◆ **Work instruction**
Transcribe the data exactly.

◆ **Records from a dataset**
━━━
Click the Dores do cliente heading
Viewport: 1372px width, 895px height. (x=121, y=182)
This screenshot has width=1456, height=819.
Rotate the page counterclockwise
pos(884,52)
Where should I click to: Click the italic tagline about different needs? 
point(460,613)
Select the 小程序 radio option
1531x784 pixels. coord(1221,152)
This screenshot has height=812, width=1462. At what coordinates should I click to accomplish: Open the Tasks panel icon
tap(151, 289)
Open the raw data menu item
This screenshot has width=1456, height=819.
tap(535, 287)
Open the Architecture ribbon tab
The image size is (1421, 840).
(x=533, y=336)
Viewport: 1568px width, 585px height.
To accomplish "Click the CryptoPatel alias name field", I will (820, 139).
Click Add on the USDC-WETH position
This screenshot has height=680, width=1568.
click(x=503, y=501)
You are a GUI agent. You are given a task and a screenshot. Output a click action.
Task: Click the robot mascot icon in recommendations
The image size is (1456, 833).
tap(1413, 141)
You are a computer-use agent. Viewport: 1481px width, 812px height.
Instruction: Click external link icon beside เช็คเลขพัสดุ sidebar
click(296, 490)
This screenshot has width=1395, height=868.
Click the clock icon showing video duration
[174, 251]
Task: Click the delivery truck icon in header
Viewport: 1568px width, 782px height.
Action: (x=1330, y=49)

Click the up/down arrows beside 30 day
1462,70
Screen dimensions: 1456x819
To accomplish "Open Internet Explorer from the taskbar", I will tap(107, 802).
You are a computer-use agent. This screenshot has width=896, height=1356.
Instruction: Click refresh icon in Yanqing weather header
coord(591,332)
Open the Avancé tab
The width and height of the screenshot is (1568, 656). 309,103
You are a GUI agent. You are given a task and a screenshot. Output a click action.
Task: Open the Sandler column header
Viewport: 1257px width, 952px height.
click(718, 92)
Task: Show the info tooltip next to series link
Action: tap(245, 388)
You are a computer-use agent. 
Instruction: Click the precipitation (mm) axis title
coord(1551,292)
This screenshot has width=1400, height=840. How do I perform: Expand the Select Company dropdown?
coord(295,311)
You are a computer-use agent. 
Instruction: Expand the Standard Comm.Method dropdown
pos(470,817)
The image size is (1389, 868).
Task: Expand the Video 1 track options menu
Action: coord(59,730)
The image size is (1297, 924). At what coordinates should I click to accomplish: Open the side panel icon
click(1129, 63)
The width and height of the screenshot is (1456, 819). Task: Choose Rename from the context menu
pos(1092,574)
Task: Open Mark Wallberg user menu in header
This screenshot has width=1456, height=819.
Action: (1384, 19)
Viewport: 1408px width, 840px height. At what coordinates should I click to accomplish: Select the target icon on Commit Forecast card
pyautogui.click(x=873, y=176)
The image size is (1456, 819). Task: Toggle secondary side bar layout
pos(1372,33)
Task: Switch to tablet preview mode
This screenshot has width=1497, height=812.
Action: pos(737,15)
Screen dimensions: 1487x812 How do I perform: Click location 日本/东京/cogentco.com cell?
━━━
◆ **Answer box**
Click the Dores do cliente heading
Viewport: 1372px width, 895px height. (x=121, y=182)
This screenshot has width=1456, height=819.
Rotate the page counterclockwise
pos(884,52)
Where should I click to: Click the italic tagline about different needs? 
point(460,613)
Select the 小程序 radio option
1531x784 pixels. coord(1221,152)
This screenshot has height=812, width=1462. At what coordinates should I click to accomplish: Open the Tasks panel icon
tap(151, 289)
Open the raw data menu item
This screenshot has width=1456, height=819.
tap(535, 287)
Open the Architecture ribbon tab
The image size is (1421, 840).
(x=533, y=336)
Viewport: 1568px width, 585px height.
To accomplish "Click the CryptoPatel alias name field", I will (820, 139).
Click Add on the USDC-WETH position
This screenshot has height=680, width=1568.
click(x=503, y=501)
You are a GUI agent. You are given a task and a screenshot. Output a click action.
Task: Click the robot mascot icon in recommendations
The image size is (1456, 833).
tap(1413, 141)
You are a computer-use agent. Viewport: 1481px width, 812px height.
Instruction: Click external link icon beside เช็คเลขพัสดุ sidebar
click(296, 490)
This screenshot has width=1395, height=868.
Click the clock icon showing video duration
[174, 251]
Task: Click the delivery truck icon in header
Viewport: 1568px width, 782px height.
Action: (x=1330, y=49)

Click the up/down arrows beside 30 day
1462,70
Screen dimensions: 1456x819
To accomplish "Open Internet Explorer from the taskbar", I will tap(107, 802).
You are a computer-use agent. This screenshot has width=896, height=1356.
Instruction: Click refresh icon in Yanqing weather header
coord(591,332)
Open the Avancé tab
The width and height of the screenshot is (1568, 656). 309,103
You are a GUI agent. You are given a task and a screenshot. Output a click action.
Task: Open the Sandler column header
Viewport: 1257px width, 952px height.
click(718, 92)
Task: Show the info tooltip next to series link
Action: tap(245, 388)
You are a computer-use agent. 
Instruction: Click the precipitation (mm) axis title
coord(1551,292)
This screenshot has width=1400, height=840. How do I perform: Expand the Select Company dropdown?
coord(295,311)
You are a computer-use agent. 
Instruction: Expand the Standard Comm.Method dropdown
pos(470,817)
The image size is (1389, 868).
Task: Expand the Video 1 track options menu
Action: coord(59,730)
The image size is (1297, 924). At what coordinates should I click to accomplish: Open the side panel icon
click(1129, 63)
The width and height of the screenshot is (1456, 819). Task: Choose Rename from the context menu
pos(1092,574)
Task: Open Mark Wallberg user menu in header
This screenshot has width=1456, height=819.
Action: (1384, 19)
Viewport: 1408px width, 840px height. At what coordinates should I click to accomplish: Select the target icon on Commit Forecast card
pyautogui.click(x=873, y=176)
The image size is (1456, 819). Task: Toggle secondary side bar layout
pos(1372,33)
Task: Switch to tablet preview mode
This screenshot has width=1497, height=812.
Action: pos(737,15)
Screen dimensions: 1487x812 How do I perform: Click location 日本/东京/cogentco.com cell?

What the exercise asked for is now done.